PROFUSION (subst. fem.) Quand les arts se sont élevés à un dégré de perfection qui leur attire une grande estime, cette estime engage un grand nombre d’hommes à rechercher leurs productions, un grand nombre d’autres à les exercer. Bientôt les ouvrages se multiplient avec profusion, créés & jugés par différens principes, entre lesquels il est difficile de distinguer quels sont les véritables principes de l’art : bientôt les vraies connoissances se brouillent ou s’altèrent par le trop grand nombre de prétendus connoisseurs : bientôt la satiété refroidit l’amour de l’art, & ce n’est plus que par vanité qu’on paroît l’aimer encore. Il se ruine donc par ses propres richesses, & la profusion avec laquelle il nous accorde ses bienfaits, prépare sa décadence. M. d’Hancarville a développé cette observation, & c’est lui qui va parler.

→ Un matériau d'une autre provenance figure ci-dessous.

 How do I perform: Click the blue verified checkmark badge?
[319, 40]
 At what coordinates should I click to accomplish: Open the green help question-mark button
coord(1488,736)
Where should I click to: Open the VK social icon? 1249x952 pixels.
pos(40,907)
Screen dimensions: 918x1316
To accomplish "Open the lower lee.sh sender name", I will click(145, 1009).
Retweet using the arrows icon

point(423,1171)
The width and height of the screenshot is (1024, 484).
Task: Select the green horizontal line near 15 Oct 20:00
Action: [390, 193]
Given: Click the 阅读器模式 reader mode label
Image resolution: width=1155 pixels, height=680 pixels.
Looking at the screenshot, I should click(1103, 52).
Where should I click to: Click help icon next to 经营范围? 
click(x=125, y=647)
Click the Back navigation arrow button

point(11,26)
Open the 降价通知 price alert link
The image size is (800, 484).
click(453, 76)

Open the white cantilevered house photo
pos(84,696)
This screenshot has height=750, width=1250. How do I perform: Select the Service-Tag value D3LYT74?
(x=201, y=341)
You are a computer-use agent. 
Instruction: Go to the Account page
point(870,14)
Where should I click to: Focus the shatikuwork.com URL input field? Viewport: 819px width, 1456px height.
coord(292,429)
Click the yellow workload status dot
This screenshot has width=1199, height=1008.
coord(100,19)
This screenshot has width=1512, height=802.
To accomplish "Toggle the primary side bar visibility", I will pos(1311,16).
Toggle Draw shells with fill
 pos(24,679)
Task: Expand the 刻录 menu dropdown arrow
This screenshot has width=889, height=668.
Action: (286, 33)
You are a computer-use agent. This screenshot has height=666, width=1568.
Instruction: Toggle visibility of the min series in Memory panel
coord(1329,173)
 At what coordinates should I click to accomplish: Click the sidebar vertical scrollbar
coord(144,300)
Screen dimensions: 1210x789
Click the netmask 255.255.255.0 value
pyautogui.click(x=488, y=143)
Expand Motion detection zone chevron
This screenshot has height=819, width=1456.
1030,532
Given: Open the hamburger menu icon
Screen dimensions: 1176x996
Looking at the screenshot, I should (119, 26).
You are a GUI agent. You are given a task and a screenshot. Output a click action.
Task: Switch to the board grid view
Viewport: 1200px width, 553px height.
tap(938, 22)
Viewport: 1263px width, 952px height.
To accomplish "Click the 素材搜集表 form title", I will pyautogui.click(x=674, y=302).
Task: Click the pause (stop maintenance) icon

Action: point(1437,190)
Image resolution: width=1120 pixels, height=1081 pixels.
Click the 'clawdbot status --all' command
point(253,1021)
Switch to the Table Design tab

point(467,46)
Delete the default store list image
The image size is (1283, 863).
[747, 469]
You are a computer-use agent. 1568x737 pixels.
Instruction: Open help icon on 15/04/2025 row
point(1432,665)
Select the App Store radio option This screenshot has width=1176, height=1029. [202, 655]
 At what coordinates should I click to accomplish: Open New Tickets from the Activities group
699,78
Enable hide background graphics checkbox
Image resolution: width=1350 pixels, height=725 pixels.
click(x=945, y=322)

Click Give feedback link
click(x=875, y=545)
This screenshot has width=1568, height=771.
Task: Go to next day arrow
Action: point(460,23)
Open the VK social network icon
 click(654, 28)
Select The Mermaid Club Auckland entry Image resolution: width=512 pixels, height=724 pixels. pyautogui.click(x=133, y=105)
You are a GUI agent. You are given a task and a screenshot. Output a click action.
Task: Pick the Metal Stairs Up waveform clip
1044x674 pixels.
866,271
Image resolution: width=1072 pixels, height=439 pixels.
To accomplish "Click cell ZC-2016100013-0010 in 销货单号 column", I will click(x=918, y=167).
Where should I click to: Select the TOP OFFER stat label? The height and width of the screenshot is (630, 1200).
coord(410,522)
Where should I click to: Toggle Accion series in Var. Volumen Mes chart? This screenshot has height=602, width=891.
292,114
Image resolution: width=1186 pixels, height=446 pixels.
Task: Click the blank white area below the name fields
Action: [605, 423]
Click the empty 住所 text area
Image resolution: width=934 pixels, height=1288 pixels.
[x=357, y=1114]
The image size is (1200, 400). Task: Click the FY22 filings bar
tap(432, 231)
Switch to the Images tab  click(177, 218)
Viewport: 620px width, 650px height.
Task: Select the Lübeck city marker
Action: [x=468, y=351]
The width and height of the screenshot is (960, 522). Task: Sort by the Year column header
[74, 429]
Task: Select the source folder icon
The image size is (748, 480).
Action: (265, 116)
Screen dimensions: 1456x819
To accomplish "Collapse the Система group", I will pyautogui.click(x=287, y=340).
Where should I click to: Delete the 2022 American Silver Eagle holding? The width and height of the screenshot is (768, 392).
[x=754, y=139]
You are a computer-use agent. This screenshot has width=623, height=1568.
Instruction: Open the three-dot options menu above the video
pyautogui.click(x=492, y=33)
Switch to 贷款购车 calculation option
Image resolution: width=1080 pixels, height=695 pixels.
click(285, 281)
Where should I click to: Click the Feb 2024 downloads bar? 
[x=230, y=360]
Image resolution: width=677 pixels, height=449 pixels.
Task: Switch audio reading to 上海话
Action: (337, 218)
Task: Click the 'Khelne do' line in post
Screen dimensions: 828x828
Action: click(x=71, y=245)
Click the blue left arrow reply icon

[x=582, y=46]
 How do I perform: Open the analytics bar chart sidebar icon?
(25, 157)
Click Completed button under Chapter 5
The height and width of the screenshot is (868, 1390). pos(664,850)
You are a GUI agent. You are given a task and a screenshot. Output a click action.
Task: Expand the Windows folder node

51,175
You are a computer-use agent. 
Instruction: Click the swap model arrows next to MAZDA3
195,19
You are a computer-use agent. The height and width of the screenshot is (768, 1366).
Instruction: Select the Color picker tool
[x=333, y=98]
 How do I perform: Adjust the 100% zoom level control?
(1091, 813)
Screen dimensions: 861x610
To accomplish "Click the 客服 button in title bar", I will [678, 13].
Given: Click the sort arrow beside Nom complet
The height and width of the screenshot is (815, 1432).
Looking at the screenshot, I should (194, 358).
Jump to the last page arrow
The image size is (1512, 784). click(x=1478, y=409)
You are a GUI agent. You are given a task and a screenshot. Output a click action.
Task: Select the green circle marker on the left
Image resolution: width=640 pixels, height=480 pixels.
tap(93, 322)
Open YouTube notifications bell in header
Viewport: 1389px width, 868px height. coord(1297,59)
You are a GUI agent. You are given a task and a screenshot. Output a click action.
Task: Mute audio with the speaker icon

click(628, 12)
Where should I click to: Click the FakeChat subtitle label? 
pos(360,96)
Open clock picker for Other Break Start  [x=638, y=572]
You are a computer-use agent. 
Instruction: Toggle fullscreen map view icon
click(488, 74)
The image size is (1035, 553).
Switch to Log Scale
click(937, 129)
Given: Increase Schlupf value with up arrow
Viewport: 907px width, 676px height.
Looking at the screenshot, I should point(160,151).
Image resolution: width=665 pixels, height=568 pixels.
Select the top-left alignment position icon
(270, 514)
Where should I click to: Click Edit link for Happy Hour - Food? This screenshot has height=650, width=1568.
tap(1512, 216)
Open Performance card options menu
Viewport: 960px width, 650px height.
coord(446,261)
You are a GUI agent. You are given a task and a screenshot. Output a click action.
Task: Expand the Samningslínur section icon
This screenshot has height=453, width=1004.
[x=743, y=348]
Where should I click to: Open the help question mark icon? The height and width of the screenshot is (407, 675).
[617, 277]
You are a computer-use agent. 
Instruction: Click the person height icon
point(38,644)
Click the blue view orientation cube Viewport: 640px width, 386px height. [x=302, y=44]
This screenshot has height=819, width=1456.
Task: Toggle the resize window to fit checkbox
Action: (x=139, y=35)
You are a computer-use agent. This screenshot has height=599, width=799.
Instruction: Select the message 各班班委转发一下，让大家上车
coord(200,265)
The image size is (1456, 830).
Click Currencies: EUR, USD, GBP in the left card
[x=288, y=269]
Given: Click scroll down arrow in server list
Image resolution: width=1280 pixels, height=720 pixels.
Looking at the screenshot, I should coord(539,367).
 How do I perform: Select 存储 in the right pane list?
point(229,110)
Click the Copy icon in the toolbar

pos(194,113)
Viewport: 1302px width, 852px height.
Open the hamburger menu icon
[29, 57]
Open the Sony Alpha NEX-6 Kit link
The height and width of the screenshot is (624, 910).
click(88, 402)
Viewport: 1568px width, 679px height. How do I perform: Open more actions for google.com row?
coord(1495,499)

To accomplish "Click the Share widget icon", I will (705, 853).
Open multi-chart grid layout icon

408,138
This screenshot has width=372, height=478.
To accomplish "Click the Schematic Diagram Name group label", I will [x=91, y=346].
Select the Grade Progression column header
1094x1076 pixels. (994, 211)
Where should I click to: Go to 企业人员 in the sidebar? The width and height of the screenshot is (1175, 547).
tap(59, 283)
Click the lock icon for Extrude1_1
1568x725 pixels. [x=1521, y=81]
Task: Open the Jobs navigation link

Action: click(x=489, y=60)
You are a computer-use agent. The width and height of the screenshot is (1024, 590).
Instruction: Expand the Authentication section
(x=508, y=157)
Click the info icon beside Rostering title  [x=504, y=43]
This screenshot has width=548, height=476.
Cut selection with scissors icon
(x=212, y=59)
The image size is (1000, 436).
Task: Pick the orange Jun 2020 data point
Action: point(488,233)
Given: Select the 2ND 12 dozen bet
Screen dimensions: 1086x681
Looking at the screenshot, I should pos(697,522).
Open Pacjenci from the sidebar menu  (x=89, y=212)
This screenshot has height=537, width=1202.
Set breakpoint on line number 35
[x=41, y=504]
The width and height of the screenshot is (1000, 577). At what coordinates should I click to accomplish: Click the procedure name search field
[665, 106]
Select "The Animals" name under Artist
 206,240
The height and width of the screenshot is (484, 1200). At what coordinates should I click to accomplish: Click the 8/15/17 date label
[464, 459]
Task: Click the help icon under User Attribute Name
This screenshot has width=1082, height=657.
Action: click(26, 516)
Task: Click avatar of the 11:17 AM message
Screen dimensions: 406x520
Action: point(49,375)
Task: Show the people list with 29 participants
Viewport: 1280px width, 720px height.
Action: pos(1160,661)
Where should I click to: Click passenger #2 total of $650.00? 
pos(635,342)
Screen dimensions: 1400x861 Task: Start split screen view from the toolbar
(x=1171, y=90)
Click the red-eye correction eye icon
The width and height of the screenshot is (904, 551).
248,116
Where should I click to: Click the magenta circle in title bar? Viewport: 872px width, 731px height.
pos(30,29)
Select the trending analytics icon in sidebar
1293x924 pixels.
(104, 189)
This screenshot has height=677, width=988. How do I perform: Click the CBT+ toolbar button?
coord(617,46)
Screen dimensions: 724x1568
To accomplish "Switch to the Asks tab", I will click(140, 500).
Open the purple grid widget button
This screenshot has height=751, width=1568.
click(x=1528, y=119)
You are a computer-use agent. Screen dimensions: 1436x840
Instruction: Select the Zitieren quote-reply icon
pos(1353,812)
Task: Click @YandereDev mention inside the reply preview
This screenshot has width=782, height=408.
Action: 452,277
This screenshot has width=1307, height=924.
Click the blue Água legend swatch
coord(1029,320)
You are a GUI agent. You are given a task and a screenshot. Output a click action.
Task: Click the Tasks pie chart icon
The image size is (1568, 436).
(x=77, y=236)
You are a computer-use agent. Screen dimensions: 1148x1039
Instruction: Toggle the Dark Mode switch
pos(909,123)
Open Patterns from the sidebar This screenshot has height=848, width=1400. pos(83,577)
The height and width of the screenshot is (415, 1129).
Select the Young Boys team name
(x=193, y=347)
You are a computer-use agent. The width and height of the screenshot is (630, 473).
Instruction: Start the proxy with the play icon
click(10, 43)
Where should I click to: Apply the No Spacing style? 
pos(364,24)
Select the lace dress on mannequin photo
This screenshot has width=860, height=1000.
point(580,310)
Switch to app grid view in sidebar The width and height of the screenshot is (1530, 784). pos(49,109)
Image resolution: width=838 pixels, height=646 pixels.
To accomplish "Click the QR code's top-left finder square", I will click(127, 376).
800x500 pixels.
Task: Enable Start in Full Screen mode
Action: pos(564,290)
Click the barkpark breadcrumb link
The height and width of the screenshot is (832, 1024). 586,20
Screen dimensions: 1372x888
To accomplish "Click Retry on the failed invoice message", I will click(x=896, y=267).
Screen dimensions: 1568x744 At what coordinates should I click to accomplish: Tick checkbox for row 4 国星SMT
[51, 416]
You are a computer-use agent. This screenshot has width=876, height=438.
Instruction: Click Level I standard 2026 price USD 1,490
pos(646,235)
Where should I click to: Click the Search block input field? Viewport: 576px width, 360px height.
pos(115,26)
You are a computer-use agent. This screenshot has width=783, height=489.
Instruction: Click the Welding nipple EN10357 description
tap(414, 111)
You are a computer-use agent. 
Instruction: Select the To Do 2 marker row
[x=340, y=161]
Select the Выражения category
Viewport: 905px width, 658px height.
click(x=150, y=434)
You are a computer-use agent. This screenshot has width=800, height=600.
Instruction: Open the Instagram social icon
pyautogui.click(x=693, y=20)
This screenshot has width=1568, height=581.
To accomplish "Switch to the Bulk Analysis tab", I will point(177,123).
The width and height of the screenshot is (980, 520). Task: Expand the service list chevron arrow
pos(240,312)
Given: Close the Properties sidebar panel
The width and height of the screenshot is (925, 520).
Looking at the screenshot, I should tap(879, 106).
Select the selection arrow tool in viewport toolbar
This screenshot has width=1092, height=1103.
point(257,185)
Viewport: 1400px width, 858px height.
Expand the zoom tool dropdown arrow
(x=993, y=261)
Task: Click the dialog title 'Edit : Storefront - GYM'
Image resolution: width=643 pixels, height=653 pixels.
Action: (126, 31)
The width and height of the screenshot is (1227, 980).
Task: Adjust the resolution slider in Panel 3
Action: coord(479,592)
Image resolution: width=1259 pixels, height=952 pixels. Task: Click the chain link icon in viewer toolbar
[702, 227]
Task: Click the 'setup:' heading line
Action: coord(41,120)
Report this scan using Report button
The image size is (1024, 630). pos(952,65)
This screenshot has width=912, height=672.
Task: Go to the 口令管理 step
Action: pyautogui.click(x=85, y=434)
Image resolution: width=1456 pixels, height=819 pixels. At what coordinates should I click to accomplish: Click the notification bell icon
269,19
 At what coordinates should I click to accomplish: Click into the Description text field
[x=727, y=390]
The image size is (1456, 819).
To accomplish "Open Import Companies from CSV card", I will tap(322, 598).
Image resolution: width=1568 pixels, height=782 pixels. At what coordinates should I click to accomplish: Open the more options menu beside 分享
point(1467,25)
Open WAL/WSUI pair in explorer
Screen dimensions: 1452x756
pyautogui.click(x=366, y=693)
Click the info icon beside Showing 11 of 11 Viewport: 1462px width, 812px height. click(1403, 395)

Ce n’est pas, dit-il, dans la magnificence des palais somptueux, dans la splendeur de ces appartemens, où l’or & la soie brillent de toutes parts, où la peinture n’est qu’un accessoire, où les plus beaux tableaux ne sont considérés que comme des meubles de prix qui flattent la vanité de leur possesseur ; enfin dans la société où nous sommes des tableaux nous-mêmes, que nous pouvons avoir le véritable amour de la peinture, ou du moins l’idée de la surprise qu’elle feroit naître, si moins accoutumés à ses productions, nous considérions, pour la première fois de notre vie, un beau morceau d’un grand maître, comme Raphaël… Si la peinture fait aujourd’hui sur nous moins d’impression qu’elle ne devroit, naturellement en faire, c’est peut-être parce que la trop grande facilité de jouir, qui ôte tant au plaisir de la jouissance, nous a rendu presqu’insensibles à ceux que nous procureroit un art si digne d’admiration, si nous n’en eussions pas abusé. C’est ainsi que le grand & magnifique spectacle que la nature bienfaisante met chaque jour sous nos yeux, ces astres répandus dans la vaste étendue des cieux, leurs mouvemens qui se succédent dans l’ordre alternatif des jours & des nuits, cette terre qui tous les ans se couvre d’une verdure nouvelle, touchent peu les hommes à qui l’inquiétant embarras des affaires, les soins pénibles de la fortune, l’insatiable envie d’acquérir & le trouble de leur ame, ont ôté toute espéce de sentiment pour ce qui est simple & naturel.